» **Source extract**
>> begin
Using (or not using) an align subscript can have an effect on performance when the arrays are allocatable.
Other more complex alignments are possible. See the High Performance Fortran Language Specification.
Circular alignments are not permitted. For example, the following code is illegal:
!HPF$ ALIGN A WITH B !HPF$ ALIGN B WITH A ! Illegal circular alignment!
Each array can be the alignee (to the left of the WITH) only once. When a given set of data objects are aligned with each other, the object array or template) that is never an alignee (is never to the left of the WITH) is known as the ultimate align target. Only the ultimate align target is permitted to appear in a DISTRIBUTE directive. The other arrays that are aligned with the ultimate align target are implicitly distributed together with the ultimate align target.
The ALIGN directive causes data objects to be mapped across processors only if the the ultimate align target appears in a DISTRIBUTE directive. For more information, see Section 6.1.4.
Because the ALIGN directive implicitly determines the distribution of the aligned arrays, it has a direct effect on how much or little communication occurs among the processors. A poorly chosen alignment can cause severe application performance degradation, whereas a well chosen alignment can cause dramatic improvement in performance.
>> end
» **What to work on**
A: List each restriction on alignment that the passage on the HPF ALIGN directive states.
B: Write the next part of the passage on the HPF ALIGN directive, starting after its final sentence.
The data play no part in any of these tasks.

» **Recorded information**
>> begin
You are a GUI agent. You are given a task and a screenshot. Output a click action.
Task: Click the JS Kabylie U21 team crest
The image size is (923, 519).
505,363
>> end
» **Solved tasks**
A:
- Circular alignments are not permitted.
- Each array can be the alignee (to the left of the WITH) only once.
- Only the ultimate align target is permitted to appear in a DISTRIBUTE directive.

B:
A template is an empty array space (or an array of nothings). A template is used as an align target (the object after WITH in an ALIGN directive), and can be distributed with the DISTRIBUTE directive.
For most programs, declaration of an explicit template is not necessary. When you do not explicitly declare a template, you can use an array name in place of a template name in the ALIGN and DISTRIBUTE directives. For an example, see Section 6.3.6.10.
Because they have no content, no storage space is allocated for templates. Templates are declared in the specification part of a scoping unit with the !HPF$ TEMPLATE directive.
Templates cannot be in COMMON. Two templates declared in different scoping units are always distinct, even if they are given the same name. Templates cannot be passed through the subprogram argument interface. For an example of passing an array that is aligned with a template to a subprogram, see Section 6.4.6.
Some specialized alignments require the use of an explicit template. For example, an explicit template is needed when a particular array needs to be distributed over only some of the processors in the executing PSE cluster partition. This cannot be done by declaring a smaller processor
arrangement, because processor arrangements must always have exactly the same number of processors as the executing PSE cluster partition. However, an array can be restricted to a subset of the partition with the following technique: A template is distributed over a full-sized processor arrangement, after which an array can be aligned with a slice of the template. For instance:
!HPF$ PROCESSORS P(4, 4) !HPF$ TEMPLATE T(4, 4) !HPF$ DISTRIBUTE(BLOCK, BLOCK) ONTO P :: T !HPF$ ALIGN A(J) WITH T(J, 1)
This technique is used in an Input/Output (I/O) optimization explained in Section 7.11.4.
Another instance where explicit declaration of a template is useful is a program where smaller arrays are to be aligned with a larger index space, but no single array spans the entire index space. For example, if four nxn arrays are aligned to the four corners of a TEMPLATE of size (n+100)x(n+100) :
!HPF$ TEMPLATE, DISTRIBUTE(BLOCK, BLOCK) :: inclusive(n+100,n+100)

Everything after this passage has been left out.